Velázquez, Le Repas d'Emmaüs, ca. 1620, Metropolitan Museum of Art, New York.

 

Commentaires:

Commentaire de: Alice [Visiteur]
qui nous rend enviable la posture de Jésus. : ce n'est pas la posture de Jésus que j'envie, mais bien celle des compagnons: cette explication de l'Ancien Testament sur la route d'Emmaüs, je donnerais tout, vraiment et sans regret, pour l'entendre.

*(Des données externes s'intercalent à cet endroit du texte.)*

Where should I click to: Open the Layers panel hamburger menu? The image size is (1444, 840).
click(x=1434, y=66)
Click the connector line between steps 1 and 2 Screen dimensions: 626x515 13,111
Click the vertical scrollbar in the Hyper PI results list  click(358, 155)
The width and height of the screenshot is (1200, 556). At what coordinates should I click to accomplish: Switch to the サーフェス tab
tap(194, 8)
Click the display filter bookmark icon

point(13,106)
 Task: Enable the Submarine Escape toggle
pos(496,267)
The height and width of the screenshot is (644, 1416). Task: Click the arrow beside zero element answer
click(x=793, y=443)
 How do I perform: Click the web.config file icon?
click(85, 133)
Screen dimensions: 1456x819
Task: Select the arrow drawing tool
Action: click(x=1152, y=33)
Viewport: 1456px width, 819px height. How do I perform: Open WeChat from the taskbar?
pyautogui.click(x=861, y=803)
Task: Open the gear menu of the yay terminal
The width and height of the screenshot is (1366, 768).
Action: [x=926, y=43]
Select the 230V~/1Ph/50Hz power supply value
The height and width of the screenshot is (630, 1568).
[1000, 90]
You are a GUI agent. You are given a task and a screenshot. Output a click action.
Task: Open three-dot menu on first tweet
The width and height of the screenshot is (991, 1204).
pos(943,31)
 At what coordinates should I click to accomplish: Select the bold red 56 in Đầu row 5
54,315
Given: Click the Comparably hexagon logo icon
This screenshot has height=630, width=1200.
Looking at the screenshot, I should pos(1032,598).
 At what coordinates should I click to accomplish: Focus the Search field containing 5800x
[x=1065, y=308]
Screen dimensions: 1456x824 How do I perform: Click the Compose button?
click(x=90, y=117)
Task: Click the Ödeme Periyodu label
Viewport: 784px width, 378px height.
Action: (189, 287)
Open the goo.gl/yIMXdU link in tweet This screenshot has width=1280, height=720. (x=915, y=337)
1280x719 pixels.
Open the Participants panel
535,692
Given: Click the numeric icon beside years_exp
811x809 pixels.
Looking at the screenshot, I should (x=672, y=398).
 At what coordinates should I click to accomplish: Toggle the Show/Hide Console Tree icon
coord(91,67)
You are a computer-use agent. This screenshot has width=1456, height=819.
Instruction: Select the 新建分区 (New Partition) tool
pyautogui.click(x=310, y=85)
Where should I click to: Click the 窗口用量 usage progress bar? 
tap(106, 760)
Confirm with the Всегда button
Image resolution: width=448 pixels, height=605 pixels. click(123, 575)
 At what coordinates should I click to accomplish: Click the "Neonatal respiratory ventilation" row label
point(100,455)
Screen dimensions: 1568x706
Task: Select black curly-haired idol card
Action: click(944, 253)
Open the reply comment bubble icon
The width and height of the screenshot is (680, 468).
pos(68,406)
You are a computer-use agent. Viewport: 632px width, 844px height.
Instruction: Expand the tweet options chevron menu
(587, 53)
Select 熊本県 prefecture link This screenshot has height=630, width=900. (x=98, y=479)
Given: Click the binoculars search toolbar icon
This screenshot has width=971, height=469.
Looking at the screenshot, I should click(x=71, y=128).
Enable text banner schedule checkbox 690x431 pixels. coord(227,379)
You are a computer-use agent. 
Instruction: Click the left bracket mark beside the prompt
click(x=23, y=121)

Ici je vois l'interprétation absolue, l'interprétation des interprétations : soudain, être sûr d'avoir compris, et la soif de texte apaisée.
Permalien Lundi 21 mars 2005 @ 11:20
Commentaire de: OrnithOrynque [Visiteur] · http://ornithorynque.hautetfort.com/
Magnifique entrée en "Semana Santa".

Poreusement.
Permalien Lundi 21 mars 2005 @ 13:29
Commentaire de: Philippe[s] [Visiteur] · http://l-esprit-de-l-escalier.hautetfort.com/
Je dois dire qu'entre toutes les apparitions du Christ après sa résurrection, l'apparition à Marie Madeleine à ma préférence, "Noli me tangere", notamment par ce qu'elle dit de la suprématie de la parole et par la même du langage, de la langue ... de la syntaxe ?
Permalien Lundi 21 mars 2005 @ 20:29

Les commentaires sont fermés pour cet article.